Part of the challenge is that a digital twin is still more of a marketing concept than an actual category of product. “The industry doesn’t yet have something that says this is a digital twin because it has these forms of data,” said Ian Hughes, senior analyst, Internet of Things, at 451 Research. “There isn’t a single, standardized format . . . and there aren’t necessarily products there yet to support it.” Hughes said rather than a specific toolset, organizations should focus on standardizing data management practices and tap into data schemas that could vary from industry to industry and might not specifically be classified in the digital twin category.
Nevertheless, platforms, providers, and tools are at the epicenter of early digital twin deployments. Here is a breakdown of the platform types:
CAD and PLM offerings. Several traditional vendors specializing in computer-aided design and product lifecycle management offer entire portfolios of software applications designed to help organizations build virtual 3D models of assets and their corresponding behaviors, whether it’s a new product design or a piece of industrial machinery. Such offerings increasingly support virtual and augmented reality functionality to provide novel ways to visualize the bridging of the physical and virtual worlds. These offerings also tend to support the creation of a virtual representation of a product and processes on a manufacturing floor.

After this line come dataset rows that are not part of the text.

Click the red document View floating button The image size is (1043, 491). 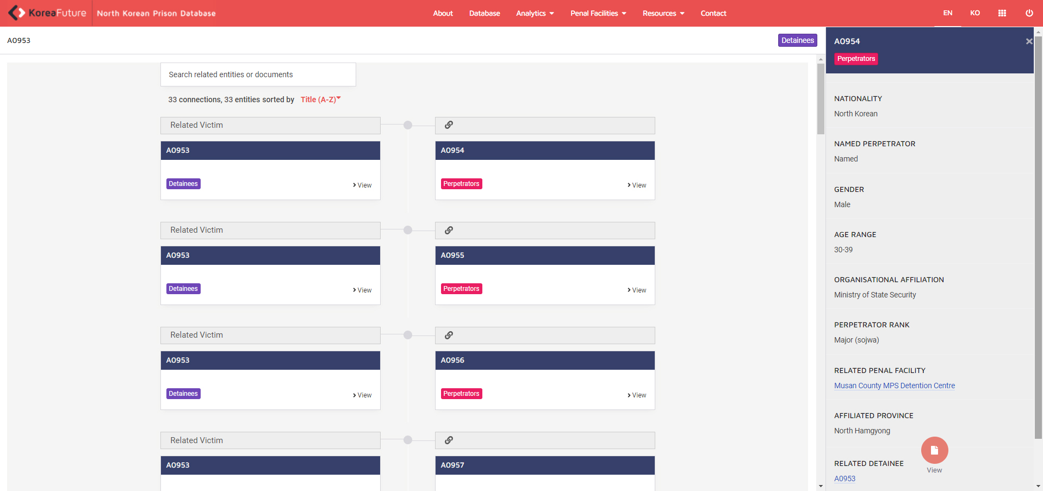pos(934,450)
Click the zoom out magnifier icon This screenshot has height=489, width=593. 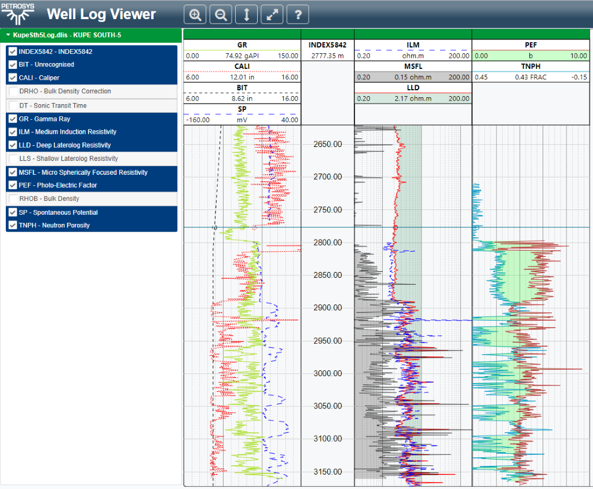point(221,15)
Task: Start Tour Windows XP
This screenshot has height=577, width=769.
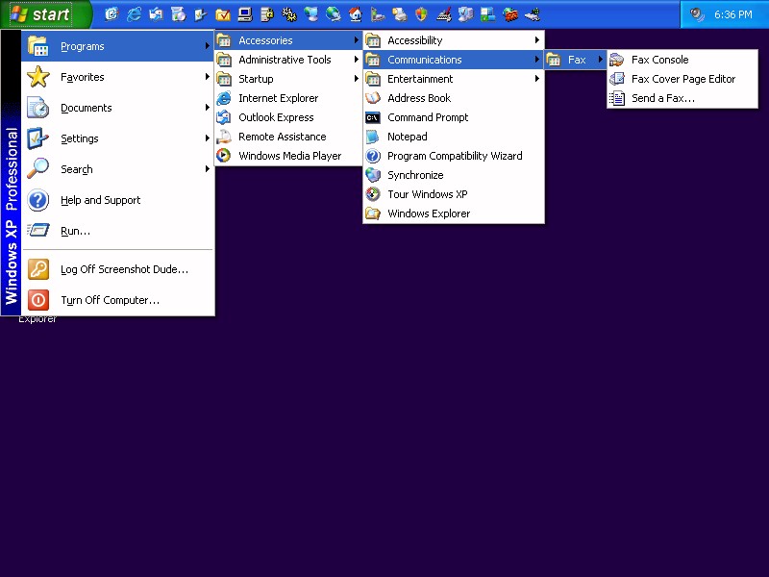Action: (x=427, y=194)
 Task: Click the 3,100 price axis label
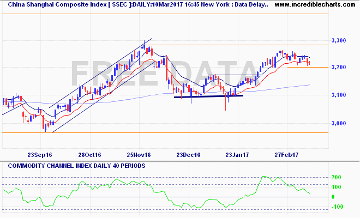coord(339,95)
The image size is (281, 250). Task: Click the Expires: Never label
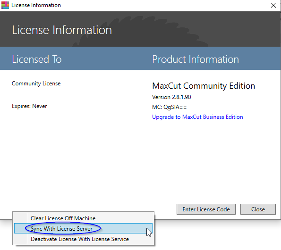pyautogui.click(x=29, y=106)
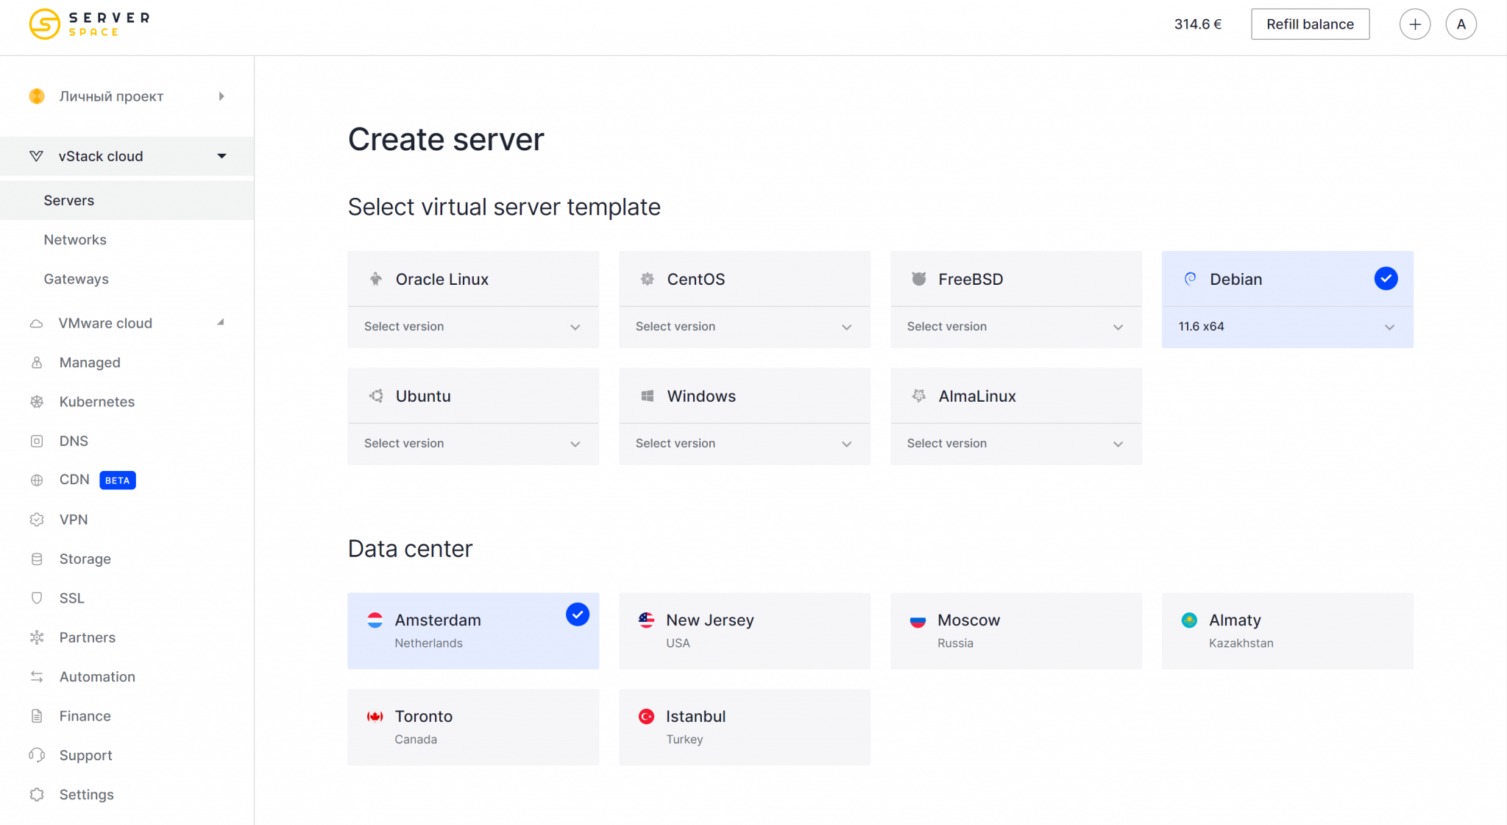Viewport: 1507px width, 825px height.
Task: Click the Support headset icon
Action: pyautogui.click(x=37, y=755)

IIoT platforms with digital twin support. As the industrial IoT market matures, digital twins are taking on a more prominent role in offerings from several platform vendors. Already capable of aggregating and analyzing data from sensors equipment, such platforms can support a digital twin strategy. Other than the traditional 3D modeling vendors, big enterprise players have IoT platforms and capabilities for building digital twins.
When evaluating the digital twin vendor landscape, it is important to gauge the potential accuracy of the models intended to replicate equipment and physical processes. In addition to vendor maturity relating to data integration, another consideration is the accuracy of their physics simulation software and their capacity to update physics models in digital twins with data streaming from IoT devices. Such capabilities can be used to make more informed decisions that affect product performance, reduce the risk of unplanned downtime, and serve as a guide for future product development efforts.